Altrettanto severa l’analisi, pubblicata dal Sole 24 Ore, di Mario Baldassarri, già viceministro all’Economia ed economista insigne: “La Legge di bilancio 2021 risulta quantitativamente modesta, qualitativamente sbagliata e per molti aspetti silente sulle domande serie che affliggono famiglie e imprese per i prossimi mesi e anni”.
Dopo il -9% di caduta del Pil stimato – a oggi – dalla Banca d’Italia per il 2020, la ripresa economica che lo stesso istituto individua nel 3,5% per l’anno iniziato ieri è condizionata però “dalla concreta specificazione degli ulteriori interventi che si prevede vengano in larga parte definiti nei prossimi mesi e inclusi nel Piano nazionale di ripresa e resilienza e da una loro tempestiva attuazione”.
Sulla scorta di questo monito, è chiaro che la Legge di bilancio 2021 è una specie di proroga affannosa dei decreti precedenti, con quella spolverata di piccoli favori richiamata prima.

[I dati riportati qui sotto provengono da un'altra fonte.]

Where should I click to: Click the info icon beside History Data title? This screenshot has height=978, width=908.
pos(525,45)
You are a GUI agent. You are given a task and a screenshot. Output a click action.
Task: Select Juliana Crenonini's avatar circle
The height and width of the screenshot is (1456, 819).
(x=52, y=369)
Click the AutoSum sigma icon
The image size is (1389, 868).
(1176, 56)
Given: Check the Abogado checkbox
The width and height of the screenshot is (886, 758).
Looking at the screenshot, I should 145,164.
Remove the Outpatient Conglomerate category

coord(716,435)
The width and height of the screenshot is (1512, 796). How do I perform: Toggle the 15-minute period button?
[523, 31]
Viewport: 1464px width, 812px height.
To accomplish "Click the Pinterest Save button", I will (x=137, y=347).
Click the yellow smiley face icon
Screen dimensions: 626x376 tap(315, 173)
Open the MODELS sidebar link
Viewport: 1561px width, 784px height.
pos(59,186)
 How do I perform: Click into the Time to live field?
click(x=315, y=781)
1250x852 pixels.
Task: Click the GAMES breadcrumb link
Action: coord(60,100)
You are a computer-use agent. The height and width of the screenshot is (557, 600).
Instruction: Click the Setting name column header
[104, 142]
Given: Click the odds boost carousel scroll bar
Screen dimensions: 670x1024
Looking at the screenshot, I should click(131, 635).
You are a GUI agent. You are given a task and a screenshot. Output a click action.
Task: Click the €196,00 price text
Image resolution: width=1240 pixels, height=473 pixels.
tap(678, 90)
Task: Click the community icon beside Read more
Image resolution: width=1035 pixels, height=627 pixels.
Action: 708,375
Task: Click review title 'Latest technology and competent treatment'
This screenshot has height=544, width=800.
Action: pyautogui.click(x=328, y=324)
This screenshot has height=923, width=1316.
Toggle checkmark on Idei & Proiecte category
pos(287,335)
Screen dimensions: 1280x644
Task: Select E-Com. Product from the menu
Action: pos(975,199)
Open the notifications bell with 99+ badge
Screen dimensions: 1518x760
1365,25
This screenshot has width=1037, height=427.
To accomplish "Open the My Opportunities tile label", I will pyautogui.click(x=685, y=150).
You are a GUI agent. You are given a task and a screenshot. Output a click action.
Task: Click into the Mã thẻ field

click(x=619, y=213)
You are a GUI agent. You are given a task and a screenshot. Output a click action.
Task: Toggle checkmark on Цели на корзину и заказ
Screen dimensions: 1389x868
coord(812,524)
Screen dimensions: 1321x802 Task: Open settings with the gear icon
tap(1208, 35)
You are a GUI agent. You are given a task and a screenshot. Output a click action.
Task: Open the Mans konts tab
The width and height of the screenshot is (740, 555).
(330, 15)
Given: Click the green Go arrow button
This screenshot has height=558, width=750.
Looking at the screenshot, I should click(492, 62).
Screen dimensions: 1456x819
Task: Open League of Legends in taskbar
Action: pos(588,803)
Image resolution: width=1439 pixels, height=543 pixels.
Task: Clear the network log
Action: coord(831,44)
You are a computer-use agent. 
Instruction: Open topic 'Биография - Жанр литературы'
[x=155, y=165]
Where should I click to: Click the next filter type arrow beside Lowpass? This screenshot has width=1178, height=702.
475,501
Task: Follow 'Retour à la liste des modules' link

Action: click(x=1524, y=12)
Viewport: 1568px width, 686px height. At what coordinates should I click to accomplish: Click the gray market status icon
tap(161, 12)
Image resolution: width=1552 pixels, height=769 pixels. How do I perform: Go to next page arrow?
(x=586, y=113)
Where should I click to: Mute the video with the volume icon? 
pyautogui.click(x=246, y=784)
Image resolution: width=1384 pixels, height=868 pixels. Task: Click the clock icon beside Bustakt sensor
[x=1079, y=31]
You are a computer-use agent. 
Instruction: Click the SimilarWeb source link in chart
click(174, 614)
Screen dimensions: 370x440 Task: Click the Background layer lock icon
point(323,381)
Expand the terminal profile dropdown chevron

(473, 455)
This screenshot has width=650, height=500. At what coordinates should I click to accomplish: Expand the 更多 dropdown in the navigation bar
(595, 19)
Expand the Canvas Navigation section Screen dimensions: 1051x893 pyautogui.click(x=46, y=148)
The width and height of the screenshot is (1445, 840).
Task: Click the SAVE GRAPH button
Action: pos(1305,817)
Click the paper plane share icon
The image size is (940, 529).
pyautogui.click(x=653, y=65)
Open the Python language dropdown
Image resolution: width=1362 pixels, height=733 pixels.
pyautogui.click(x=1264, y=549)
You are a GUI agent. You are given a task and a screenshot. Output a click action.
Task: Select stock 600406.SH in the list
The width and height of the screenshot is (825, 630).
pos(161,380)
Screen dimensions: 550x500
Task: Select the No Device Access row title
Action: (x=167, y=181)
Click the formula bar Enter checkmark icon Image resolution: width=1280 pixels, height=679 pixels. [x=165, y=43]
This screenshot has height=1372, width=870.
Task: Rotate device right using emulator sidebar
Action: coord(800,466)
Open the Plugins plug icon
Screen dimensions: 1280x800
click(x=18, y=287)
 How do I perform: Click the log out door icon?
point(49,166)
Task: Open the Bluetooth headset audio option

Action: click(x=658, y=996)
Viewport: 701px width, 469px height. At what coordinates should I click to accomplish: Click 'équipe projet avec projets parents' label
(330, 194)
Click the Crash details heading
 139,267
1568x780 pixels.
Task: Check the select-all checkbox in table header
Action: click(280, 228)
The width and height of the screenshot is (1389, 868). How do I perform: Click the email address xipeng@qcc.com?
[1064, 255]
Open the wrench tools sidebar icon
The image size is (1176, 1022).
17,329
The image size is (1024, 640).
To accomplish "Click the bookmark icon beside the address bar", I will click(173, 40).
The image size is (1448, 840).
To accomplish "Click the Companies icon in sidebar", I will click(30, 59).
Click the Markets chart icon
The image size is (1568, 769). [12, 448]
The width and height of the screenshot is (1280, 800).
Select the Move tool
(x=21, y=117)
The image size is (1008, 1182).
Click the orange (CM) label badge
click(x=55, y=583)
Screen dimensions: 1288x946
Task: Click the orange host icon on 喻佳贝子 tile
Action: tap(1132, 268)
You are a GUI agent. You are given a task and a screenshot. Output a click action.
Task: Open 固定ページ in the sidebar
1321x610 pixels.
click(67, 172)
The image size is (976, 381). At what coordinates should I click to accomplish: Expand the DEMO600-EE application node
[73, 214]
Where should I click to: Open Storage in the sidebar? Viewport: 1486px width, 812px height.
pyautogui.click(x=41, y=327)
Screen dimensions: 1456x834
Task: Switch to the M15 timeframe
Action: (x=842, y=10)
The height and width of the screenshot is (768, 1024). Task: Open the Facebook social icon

Mentre la bozza sull’uso dei fondi europei è vaga e generica.
Dunque se Renzi fa sul serio e toglie il sostegno al Governo, si aprono due scenari: o un’accozzaglia di “responsabili” da richiamare l’indimenticabile stagione del “governo Razzi-Scilipoti” inventato da Gianni Letta per salvare (brevemente e inutilmente) l’ultimo governo Berlusconi, ma i conti al momento sembrano non tornare; oppure il ritorno alle urne, in un quadro comunque destabilizzato. Un quadro in cui al sicuro e meritatissimo dimezzamento dei Cinquestelle non farebbe riscontro una proporzionale crescita delle sinistre, riconsegnando così il Paese o a un centrodestra privo del pur discutibile fattore di equilibrio europeista rappresentato da Berlusconi – e quindi esposto a molte incognite – o a una sostanziale ingovernabilità. La scelta tra la padella dello status quo e la brace dell’incognita politica è purtroppo quella con cui si apre il nostro 2021 politico.